Lucas Sin | Chef at Junzi Kitchen | New Haven, CT
How you got started in the kitchen:
My father convinced me to open a restaurant in a wine cellar in an abandoned newspaper factory the year before I graduated from high school in Hong Kong. “Why not?” he said. So I spent a little while cooking in Shanghai and Taiwan, then I came home. I taught a couple of kids how to hold three plates at once, hired a shuttle service to bus guests to our location, and got around to serving a 13-course tasting menu, built on the wonderful mess that is Hong Kong cuisine. We did that three days a week.
Then, in college, I convinced a couple of friends to run pop-up restaurants in the basement under my dorm. We called ourselves Y Pop-up. And I haven’t quite stopped making food since.
Your favorite ingredient to work with:
Every East Asian cuisine has their own fermented soybean paste: miso in Japan, doenjang and gochujang in Korea, Tương in Vietnam. In Northern China, where Junzi’s food is rooted, it’s doubanjiang. We refer to it as DBJ.

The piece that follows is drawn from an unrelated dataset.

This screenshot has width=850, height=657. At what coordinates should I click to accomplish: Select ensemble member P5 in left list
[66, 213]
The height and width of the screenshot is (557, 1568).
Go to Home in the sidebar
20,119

The stone-ground paste is spicy and eclectic. It’s the soul of bold stir-fries, stews, and braises. But its expressive qualities carry to other contexts as well. Most recently, we’ve deep-fried and blended DBJ with young ginger and scallions into sour cream for fish tacos.
Favorite item on your menu:
No matter where in the world your kitchen is, no matter the common tongue: all kitchen staff speak fried chicken.
In Hong Kong, my first staff lunch was fried chicken cutlets over a sweet tomato sauce. In Kyoto, we had a cutlet oyakodon. In Hong Kong, fried chicken was served for staff lunch once a week, be it with a lemon and black pepper, next to a a kimchi salad, or with nuoc cham, chopped cucumbers and cucumber rice. In Tokyo, I made lunch on my last day with Omeje, the Nigerian sous chef: ”I make good sauce. You say you make good chicken, so you make chicken."
Chicken thighs, marinated in everything you can find in the pantry, dipped in a ice-cold non-Newtonian batter and fried twice. Seasoned, and tossed in sauce. At night lunch, the version we serve is called “General Chu’s Chicken.” It’s the staff favorite, named after our favorite store manager.
Favorite holiday dish to eat or cook:
In the 2 short years I lived in the U.S., my parents told us only about two American traditions. The first: on Halloween, you eat Hawaiian pizza. The second: for the holidays, you buy a whole soy sauce chicken from the Chinese grocer and dad makes fried rice with Chinese sausage, shiitake mushrooms, dried shrimps, and galangal, which is then stuffed into the chicken. The chicken juices bleed into the rice as its microwaved; it’s warm, it’s delicious, and it’s become a bit of a tradition.
Restaurant in CT that you're dying to try:
At Junzi, we’ve been hooked to “night lunch,” from the horse-drawn “night lunch wagons” that popped up in New England in the 1870s, after dark, to cater hungry nighthawks, late-night workers, and theatergoers. From then, the night lunch wagon evolved into the contemporary “food truck.”
And the first “food truck” in New Haven—perhaps in all of Connecticut—is Sweeney’s. Bob Sweeney started the truck in the '60s and is now, humbly, the mayor of the New Haven food truck scene. Of course, I’ve always wanted to go.
Funniest kitchen story:
I’ve only seen a chef shave a first-year cook’s hair off once, for spoiling the fish stew meant for staff lunch.